Congrats on getting selected to the Postgrad Program.  IT Mgmt is a hot track, definitely a good career move for the future. Apparently the selection board still thinks you're a Lieutenant, at least according to the message below.

Paige E. Craig Senior
Systems Analyst Office


Paige,

I was initially confused about who the hell sent me this email. Then I remembered. Where are you working these days? How is it going as a "Mr?"

Thanks for the email. I was waiting for the message and my wife and I are excited about going to Monterey. I still can't believe that the Marine Corps is paying me to go get a masters degree.

The reason they have me on the list as a Lieutenant is because that what I was when I applied. I am currently frocked. Hey, as long as my name is on the list, I don't care if they call me "Private!!!!"

Again, thanks for the email and let me know what is going on.

-- Capt Grose


Jason,

I am a consultant, working in the DC & Northern Virginia areas.  My current project is in support of the Marine Corps Warfighting Laboratory in Quantico; I just can't seem to escape!  But really, this is great work.  I am developing a Management Information System that will integrate all warfighting lab experimentation, funding, etc.  It's very cutting edge stuff - I am using SQL Server, MS Transaction Server, Interdev, ASP, and producing several web based applications in a 3-tier model for the lab.
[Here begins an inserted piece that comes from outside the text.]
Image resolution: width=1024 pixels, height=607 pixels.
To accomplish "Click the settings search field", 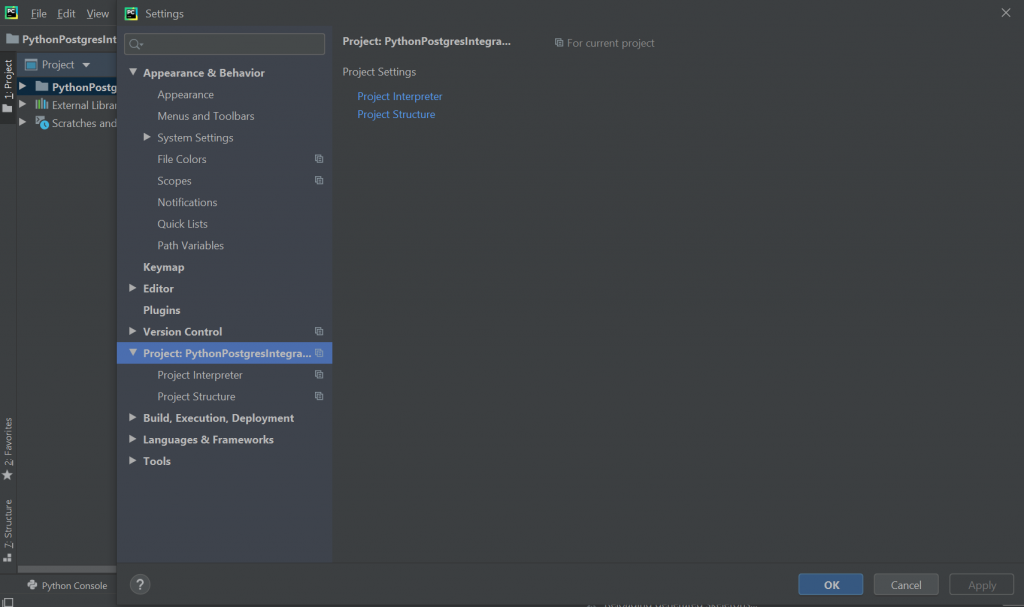I will pyautogui.click(x=232, y=44).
Enjoy Monterey, Iíve been there many times. They probably have the coolest aquarium on the West Coast, and the beaches are beautiful.  Make sure you guys take a scenic road trip up the Pacific Coast Highway (Highway 1), it's a great time.

-Paige


Paige,

How did you catch wind of the SEP selection?

Also, I have been getting advice and now I am asking you. I applied and was excepted to the Information Technology Management degree but I have also been told that I should switch over to Computer Science. What do you think? I know that Computer Science is a tougher degree but in terms of Marine Corps jobs and future civilian employment, which is the more valuable in your opinion?

-- Jason


Jason,

I do not know how the NPS approaches these tracks. But, I just looked at their web page, and the CS track is definitely programming intensive.  In the academic world there is a big difference:

1) Information Technology Management, also called Management Information Systems, and & Information Systems Management is a broader understanding of ALL information technology to include:  Internet, Databases, Computer Hardware, Applications, Programming, Networks, Architecture, Etc.  This is one of the degrees that I completed, an Information Systems Degree from Maryland University.  When you're done, you will understand how ALL technologies fit together.  That's very broad, and what you end up with is a very strategic view of technology.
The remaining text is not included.